§ TASK GOAL:
Copy the entries exactly, leaving out nothing.

[Pixel coordinate grounding data]

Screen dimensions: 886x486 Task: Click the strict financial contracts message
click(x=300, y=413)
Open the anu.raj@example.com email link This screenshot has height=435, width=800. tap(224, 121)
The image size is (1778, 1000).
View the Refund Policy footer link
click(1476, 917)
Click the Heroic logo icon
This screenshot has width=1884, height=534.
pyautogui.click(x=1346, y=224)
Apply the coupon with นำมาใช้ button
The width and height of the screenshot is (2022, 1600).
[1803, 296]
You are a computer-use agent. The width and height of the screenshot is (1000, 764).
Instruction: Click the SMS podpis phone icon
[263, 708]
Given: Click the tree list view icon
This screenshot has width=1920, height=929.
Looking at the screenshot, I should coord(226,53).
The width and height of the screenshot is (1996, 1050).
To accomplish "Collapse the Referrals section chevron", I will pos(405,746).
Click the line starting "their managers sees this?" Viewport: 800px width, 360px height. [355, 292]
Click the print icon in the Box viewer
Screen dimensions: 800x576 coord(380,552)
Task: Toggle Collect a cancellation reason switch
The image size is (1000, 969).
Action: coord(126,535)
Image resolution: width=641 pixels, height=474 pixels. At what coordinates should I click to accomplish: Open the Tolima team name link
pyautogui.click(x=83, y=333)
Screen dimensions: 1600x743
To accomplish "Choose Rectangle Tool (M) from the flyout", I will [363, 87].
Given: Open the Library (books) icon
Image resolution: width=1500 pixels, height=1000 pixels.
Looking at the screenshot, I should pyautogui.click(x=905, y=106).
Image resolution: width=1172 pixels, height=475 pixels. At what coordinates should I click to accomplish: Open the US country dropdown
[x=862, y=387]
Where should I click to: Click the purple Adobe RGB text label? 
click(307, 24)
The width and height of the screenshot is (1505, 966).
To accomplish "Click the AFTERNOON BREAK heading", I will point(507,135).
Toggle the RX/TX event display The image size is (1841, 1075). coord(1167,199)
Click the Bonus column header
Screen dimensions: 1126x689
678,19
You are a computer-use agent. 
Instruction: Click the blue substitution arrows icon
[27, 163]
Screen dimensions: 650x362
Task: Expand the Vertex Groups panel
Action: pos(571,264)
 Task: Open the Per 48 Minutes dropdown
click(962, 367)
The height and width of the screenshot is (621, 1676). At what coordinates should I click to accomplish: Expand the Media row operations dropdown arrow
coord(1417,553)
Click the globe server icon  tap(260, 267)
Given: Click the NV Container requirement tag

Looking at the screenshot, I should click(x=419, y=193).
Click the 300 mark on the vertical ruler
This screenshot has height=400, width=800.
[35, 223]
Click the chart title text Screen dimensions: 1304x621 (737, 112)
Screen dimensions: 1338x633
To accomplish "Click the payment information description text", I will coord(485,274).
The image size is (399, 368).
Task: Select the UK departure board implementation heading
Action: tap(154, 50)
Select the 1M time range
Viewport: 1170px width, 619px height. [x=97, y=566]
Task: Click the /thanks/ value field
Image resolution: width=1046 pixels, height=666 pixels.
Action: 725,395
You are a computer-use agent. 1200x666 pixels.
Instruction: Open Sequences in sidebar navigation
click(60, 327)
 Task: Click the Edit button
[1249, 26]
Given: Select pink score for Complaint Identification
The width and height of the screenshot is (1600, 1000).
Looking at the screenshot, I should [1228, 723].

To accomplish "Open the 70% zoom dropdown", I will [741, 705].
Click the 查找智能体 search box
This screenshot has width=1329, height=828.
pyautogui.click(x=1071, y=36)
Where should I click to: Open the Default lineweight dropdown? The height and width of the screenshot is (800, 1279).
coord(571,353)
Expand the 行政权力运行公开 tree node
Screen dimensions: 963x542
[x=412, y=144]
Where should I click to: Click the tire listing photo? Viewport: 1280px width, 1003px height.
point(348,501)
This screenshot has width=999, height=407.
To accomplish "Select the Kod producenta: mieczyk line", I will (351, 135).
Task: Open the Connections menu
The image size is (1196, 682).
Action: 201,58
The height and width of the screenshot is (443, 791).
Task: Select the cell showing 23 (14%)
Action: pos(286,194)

§ ANSWER TO THE EXERCISE:
Screen dimensions: 886x486 Task: Click the strict financial contracts message
click(x=300, y=413)
Open the anu.raj@example.com email link This screenshot has height=435, width=800. tap(224, 121)
The image size is (1778, 1000).
View the Refund Policy footer link
click(1476, 917)
Click the Heroic logo icon
This screenshot has width=1884, height=534.
pyautogui.click(x=1346, y=224)
Apply the coupon with นำมาใช้ button
The width and height of the screenshot is (2022, 1600).
[1803, 296]
You are a computer-use agent. The width and height of the screenshot is (1000, 764).
Instruction: Click the SMS podpis phone icon
[263, 708]
Given: Click the tree list view icon
This screenshot has width=1920, height=929.
Looking at the screenshot, I should coord(226,53).
The width and height of the screenshot is (1996, 1050).
To accomplish "Collapse the Referrals section chevron", I will pos(405,746).
Click the line starting "their managers sees this?" Viewport: 800px width, 360px height. [355, 292]
Click the print icon in the Box viewer
Screen dimensions: 800x576 coord(380,552)
Task: Toggle Collect a cancellation reason switch
The image size is (1000, 969).
Action: coord(126,535)
Image resolution: width=641 pixels, height=474 pixels. At what coordinates should I click to accomplish: Open the Tolima team name link
pyautogui.click(x=83, y=333)
Screen dimensions: 1600x743
To accomplish "Choose Rectangle Tool (M) from the flyout", I will [363, 87].
Given: Open the Library (books) icon
Image resolution: width=1500 pixels, height=1000 pixels.
Looking at the screenshot, I should pyautogui.click(x=905, y=106).
Image resolution: width=1172 pixels, height=475 pixels. At what coordinates should I click to accomplish: Open the US country dropdown
[x=862, y=387]
Where should I click to: Click the purple Adobe RGB text label? 
click(307, 24)
The width and height of the screenshot is (1505, 966).
To accomplish "Click the AFTERNOON BREAK heading", I will point(507,135).
Toggle the RX/TX event display The image size is (1841, 1075). coord(1167,199)
Click the Bonus column header
Screen dimensions: 1126x689
678,19
You are a computer-use agent. 
Instruction: Click the blue substitution arrows icon
[27, 163]
Screen dimensions: 650x362
Task: Expand the Vertex Groups panel
Action: pos(571,264)
 Task: Open the Per 48 Minutes dropdown
click(962, 367)
The height and width of the screenshot is (621, 1676). At what coordinates should I click to accomplish: Expand the Media row operations dropdown arrow
coord(1417,553)
Click the globe server icon  tap(260, 267)
Given: Click the NV Container requirement tag

Looking at the screenshot, I should click(x=419, y=193).
Click the 300 mark on the vertical ruler
This screenshot has height=400, width=800.
[35, 223]
Click the chart title text Screen dimensions: 1304x621 (737, 112)
Screen dimensions: 1338x633
To accomplish "Click the payment information description text", I will coord(485,274).
The image size is (399, 368).
Task: Select the UK departure board implementation heading
Action: tap(154, 50)
Select the 1M time range
Viewport: 1170px width, 619px height. [x=97, y=566]
Task: Click the /thanks/ value field
Image resolution: width=1046 pixels, height=666 pixels.
Action: 725,395
You are a computer-use agent. 1200x666 pixels.
Instruction: Open Sequences in sidebar navigation
click(60, 327)
 Task: Click the Edit button
[1249, 26]
Given: Select pink score for Complaint Identification
The width and height of the screenshot is (1600, 1000).
Looking at the screenshot, I should [1228, 723].

To accomplish "Open the 70% zoom dropdown", I will [741, 705].
Click the 查找智能体 search box
This screenshot has width=1329, height=828.
pyautogui.click(x=1071, y=36)
Where should I click to: Open the Default lineweight dropdown? The height and width of the screenshot is (800, 1279).
coord(571,353)
Expand the 行政权力运行公开 tree node
Screen dimensions: 963x542
[x=412, y=144]
Where should I click to: Click the tire listing photo? Viewport: 1280px width, 1003px height.
point(348,501)
This screenshot has width=999, height=407.
To accomplish "Select the Kod producenta: mieczyk line", I will (351, 135).
Task: Open the Connections menu
The image size is (1196, 682).
Action: 201,58
The height and width of the screenshot is (443, 791).
Task: Select the cell showing 23 (14%)
Action: pos(286,194)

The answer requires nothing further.